Warner Bros. parent Time Warner will receive a $9.25 billion cash payment from 84%-owned Time Warner Cable under a spinoff plan the large MSO approved late Tuesday.
Once completed, the transaction will position the separated companies to use their own stocks to finance acquisitions because they are more streamlined with narrower media-sector focuses.
The amicable separation is scheduled to take place in the fourth quarter, following through on an earlier plan by new Time Warner CEO president Jeff Bewkes to streamline the sprawling entertainment/media conglomerate by exiting the cable-system business. Bewkes-led Time Warner can use the cash it gets to pay down debt or make acquisitions, such as building its digital-media businesses.

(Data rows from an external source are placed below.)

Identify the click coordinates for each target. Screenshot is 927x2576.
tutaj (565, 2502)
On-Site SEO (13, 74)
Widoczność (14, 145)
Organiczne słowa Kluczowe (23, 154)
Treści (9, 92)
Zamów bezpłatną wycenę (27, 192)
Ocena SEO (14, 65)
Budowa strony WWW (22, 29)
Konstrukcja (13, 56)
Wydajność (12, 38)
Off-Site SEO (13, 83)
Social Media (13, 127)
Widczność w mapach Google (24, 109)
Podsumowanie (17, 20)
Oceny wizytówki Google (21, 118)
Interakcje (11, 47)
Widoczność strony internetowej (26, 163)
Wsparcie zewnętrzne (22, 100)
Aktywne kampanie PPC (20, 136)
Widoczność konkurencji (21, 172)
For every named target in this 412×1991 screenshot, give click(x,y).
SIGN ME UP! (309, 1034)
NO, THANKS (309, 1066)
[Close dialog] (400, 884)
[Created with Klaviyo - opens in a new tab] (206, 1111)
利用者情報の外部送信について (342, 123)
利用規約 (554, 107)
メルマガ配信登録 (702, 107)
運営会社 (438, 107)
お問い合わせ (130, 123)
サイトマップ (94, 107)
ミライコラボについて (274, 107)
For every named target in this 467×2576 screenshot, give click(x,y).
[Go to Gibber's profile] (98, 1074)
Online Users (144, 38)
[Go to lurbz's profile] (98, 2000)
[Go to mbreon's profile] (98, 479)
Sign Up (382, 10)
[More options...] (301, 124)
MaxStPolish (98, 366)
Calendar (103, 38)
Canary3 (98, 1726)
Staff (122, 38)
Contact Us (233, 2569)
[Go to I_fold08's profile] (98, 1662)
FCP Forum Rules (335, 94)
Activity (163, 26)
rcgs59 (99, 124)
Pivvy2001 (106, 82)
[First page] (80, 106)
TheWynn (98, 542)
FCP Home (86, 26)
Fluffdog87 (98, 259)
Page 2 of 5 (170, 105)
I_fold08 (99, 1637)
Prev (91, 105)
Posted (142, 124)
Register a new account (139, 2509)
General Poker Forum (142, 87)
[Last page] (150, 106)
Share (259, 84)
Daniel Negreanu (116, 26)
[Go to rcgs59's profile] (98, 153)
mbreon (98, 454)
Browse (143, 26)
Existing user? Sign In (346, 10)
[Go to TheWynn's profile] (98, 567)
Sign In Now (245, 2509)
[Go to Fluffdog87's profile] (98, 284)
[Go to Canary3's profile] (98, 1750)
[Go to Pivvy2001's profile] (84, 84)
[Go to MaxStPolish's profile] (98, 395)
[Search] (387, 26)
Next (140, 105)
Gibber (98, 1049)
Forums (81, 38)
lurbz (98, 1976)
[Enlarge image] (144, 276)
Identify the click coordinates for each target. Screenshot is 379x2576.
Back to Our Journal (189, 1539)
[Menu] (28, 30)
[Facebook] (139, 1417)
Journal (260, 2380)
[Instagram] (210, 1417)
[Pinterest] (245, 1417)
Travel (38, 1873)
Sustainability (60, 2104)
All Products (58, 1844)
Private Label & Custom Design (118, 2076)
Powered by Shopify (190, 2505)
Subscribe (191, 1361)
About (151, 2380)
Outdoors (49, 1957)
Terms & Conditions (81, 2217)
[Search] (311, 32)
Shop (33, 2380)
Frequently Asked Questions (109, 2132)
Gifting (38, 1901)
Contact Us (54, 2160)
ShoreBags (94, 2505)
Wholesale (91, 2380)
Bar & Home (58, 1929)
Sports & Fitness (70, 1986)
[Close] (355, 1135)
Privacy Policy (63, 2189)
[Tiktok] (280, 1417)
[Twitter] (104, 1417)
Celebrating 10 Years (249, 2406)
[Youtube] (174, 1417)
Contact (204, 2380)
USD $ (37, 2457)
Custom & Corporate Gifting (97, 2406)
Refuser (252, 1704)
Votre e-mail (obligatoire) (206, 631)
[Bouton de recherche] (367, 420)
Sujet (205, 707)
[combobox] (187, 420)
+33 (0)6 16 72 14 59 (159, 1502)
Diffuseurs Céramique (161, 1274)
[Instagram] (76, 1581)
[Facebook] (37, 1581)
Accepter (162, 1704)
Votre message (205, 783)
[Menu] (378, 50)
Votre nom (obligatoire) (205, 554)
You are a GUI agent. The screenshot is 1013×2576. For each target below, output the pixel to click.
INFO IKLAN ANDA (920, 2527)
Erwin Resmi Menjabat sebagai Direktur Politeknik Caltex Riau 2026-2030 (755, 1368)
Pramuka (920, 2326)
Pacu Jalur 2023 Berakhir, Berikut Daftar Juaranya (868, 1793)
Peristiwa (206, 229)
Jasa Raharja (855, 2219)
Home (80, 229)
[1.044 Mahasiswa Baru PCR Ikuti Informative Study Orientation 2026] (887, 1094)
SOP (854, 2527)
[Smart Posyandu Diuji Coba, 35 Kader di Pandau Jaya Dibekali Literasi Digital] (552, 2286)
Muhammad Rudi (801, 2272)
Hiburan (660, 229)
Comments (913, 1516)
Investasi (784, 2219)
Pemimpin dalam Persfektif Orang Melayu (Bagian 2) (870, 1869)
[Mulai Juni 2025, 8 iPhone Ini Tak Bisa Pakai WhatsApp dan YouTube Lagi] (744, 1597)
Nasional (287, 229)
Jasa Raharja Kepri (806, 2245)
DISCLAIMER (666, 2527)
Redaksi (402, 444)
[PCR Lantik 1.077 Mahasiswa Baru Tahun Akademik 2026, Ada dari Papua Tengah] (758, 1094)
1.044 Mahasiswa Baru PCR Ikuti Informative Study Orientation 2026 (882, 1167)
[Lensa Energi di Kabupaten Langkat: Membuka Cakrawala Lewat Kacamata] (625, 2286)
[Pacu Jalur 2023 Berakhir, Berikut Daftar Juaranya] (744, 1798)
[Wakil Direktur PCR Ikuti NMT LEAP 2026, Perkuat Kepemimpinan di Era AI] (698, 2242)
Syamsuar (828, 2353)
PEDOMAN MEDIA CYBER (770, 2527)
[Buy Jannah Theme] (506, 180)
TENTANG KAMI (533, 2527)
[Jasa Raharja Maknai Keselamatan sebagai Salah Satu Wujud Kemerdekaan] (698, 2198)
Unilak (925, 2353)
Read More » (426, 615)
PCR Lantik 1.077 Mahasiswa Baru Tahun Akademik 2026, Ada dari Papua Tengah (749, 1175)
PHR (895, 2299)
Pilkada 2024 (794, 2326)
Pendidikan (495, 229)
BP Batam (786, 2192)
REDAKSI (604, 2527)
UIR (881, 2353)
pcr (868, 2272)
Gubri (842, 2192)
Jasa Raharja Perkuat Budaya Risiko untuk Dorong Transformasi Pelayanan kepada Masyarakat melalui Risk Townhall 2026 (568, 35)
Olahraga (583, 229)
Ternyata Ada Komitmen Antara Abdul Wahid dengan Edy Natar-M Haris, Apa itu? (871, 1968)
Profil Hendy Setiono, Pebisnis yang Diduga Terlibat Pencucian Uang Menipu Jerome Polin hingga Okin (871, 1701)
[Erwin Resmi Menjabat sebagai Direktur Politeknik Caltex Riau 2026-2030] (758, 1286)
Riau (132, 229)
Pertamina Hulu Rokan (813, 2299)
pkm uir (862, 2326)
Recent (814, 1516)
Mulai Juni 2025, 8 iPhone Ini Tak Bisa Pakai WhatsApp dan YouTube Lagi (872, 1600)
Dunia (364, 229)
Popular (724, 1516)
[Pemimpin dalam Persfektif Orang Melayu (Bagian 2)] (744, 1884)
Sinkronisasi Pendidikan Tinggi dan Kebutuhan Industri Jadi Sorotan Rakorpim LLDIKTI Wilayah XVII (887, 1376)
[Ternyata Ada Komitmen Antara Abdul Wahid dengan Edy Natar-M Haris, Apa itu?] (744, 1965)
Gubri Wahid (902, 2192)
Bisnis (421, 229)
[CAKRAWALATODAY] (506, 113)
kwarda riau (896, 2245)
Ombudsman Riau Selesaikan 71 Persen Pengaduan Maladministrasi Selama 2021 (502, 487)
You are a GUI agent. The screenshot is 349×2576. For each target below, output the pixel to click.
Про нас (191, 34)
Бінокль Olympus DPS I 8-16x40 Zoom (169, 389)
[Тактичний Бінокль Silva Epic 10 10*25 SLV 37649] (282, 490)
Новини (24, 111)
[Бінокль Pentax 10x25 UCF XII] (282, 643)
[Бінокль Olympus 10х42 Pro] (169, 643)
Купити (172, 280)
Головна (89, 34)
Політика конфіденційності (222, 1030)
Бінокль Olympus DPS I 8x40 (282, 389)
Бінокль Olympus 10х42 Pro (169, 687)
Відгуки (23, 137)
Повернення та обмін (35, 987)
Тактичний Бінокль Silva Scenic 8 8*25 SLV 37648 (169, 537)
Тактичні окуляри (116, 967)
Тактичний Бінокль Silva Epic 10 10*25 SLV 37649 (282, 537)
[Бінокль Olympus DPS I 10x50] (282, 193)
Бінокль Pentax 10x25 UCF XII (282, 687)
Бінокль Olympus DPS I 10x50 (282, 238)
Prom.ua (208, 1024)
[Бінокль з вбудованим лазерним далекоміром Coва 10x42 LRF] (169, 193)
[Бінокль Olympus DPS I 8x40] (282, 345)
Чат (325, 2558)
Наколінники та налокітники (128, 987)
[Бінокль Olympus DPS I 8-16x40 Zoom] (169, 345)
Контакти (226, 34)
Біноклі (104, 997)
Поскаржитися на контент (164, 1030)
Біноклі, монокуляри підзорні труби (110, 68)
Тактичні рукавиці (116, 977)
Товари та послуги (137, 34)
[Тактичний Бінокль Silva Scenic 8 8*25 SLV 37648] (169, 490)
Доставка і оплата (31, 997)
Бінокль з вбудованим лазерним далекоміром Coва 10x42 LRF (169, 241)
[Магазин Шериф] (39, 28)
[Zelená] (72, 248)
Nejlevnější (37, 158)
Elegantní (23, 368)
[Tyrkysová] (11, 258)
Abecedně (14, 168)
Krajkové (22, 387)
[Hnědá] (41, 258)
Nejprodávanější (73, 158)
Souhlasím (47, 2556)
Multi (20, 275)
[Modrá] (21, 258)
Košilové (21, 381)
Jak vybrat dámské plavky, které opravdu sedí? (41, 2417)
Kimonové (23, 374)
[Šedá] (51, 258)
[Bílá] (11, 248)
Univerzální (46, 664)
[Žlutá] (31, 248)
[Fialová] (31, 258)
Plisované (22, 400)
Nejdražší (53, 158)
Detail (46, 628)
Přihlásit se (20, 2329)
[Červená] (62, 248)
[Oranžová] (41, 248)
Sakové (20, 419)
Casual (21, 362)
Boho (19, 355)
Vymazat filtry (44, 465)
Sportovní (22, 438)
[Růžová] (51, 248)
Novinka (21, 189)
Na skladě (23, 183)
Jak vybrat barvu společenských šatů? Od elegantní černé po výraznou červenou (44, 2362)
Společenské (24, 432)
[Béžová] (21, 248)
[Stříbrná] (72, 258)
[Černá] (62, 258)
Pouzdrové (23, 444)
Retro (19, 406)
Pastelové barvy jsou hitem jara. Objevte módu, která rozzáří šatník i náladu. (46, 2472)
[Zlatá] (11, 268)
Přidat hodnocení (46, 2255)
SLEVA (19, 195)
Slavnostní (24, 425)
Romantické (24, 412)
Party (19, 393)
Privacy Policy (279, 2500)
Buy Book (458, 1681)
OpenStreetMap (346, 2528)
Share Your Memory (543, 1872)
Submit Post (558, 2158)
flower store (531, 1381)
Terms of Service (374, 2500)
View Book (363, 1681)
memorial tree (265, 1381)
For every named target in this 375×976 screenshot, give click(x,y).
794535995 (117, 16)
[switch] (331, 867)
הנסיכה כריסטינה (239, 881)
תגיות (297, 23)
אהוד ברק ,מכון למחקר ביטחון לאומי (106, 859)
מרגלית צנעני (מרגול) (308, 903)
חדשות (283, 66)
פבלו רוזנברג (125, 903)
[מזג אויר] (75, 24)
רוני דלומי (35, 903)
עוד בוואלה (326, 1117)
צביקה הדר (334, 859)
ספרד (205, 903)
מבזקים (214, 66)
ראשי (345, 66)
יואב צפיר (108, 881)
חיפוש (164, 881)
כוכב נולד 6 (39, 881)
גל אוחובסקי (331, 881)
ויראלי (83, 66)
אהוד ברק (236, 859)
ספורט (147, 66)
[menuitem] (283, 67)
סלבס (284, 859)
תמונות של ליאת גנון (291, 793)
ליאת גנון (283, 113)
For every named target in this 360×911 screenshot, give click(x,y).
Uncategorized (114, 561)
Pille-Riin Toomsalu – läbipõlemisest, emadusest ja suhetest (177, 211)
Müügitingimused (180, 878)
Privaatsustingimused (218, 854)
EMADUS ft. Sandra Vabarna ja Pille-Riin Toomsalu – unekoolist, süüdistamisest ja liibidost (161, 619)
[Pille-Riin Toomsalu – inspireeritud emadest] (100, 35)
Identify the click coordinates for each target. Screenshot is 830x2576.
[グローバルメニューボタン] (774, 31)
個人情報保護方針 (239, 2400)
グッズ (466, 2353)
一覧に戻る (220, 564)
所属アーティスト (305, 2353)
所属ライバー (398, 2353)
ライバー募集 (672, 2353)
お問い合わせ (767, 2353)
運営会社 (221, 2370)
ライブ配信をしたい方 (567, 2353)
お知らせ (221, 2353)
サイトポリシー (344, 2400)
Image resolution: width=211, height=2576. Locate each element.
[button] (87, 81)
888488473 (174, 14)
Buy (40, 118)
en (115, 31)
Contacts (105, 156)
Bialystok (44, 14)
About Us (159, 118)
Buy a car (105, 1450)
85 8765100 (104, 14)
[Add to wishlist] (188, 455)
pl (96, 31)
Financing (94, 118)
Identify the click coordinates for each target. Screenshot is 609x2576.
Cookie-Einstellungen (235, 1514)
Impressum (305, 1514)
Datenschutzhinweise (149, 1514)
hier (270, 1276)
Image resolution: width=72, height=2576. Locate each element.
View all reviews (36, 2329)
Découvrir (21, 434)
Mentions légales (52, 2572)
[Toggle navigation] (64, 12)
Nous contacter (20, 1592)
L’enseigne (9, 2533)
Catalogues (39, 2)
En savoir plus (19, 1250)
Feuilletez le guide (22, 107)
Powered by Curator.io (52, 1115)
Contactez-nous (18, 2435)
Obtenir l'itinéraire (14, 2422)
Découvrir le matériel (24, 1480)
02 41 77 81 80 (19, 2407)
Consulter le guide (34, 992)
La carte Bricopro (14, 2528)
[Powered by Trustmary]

Under the spinoff plan approved by Time Warner Cable’s board, the second-largest U.S. MSO with 14.7 million customers will make a cash $10.27-per-share dividend payment to shareholders, which totals $10.9 billion. Time Warner gets the $9.25 billion proportional slice of that. Time Warner Cable has a $13 billion net debt load already and has set up a two-year $9 billion bridge facility from banks to fund the cash dividend.
“In a single transaction, we increase our strategic and financial flexibility, simplify our capital structure, enhance the public float and liquidity of our stock and return substantial capital to our stockholders,” Time Warner Cable president and CEO Glenn Britt said in a statement.
“Importantly, we expect to accomplish all of this while maintaining solid investment-grade credit ratings,” he added. “Paying a sizable, one-time dividend is a reflection of our continued confidence in our growth prospects.”
In recent weeks, cable stocks have rallied on Wall Street due to their ability to grow significantly in high profit-margin voice and broadband, and also to beat back rivals such as telcos now offering video services.
The spinoff will take place in three steps to minimize taxes, assuming Internal Revenue Service and local-cable-franchise approvals. That process will increase Time Warner’s stake to 85.2% from 84% by including a small cable stake not already owned by Time Warner Cable. After the cash dividend is paid, Time Warner will distribute the stock it holds in the cable company to its own shareholders.
“This is the right step for Time Warner and Time Warner Cable stockholders,” Bewkes said in a statement. “After the transaction, each company will have greater strategic, financial and operational flexibility and will be better-positioned to compete. Separating the two companies also will help their management teams to focus on realizing the full potential of the respective businesses and will provide investors with greater choice in how they own this portfolio of assets.”
Since taking the helm at the start of the year, Bewkes has been paring operations to cut costs, such as downsizing and merging its
New Line Cinema
film unit with its major studio operation. Perhaps Bewkes’ biggest decision going forward is what to do with its
Web unit, which can become a hub of company digital operations, be sold or be spun off to shareholders as an independent company like Time Warner Cable.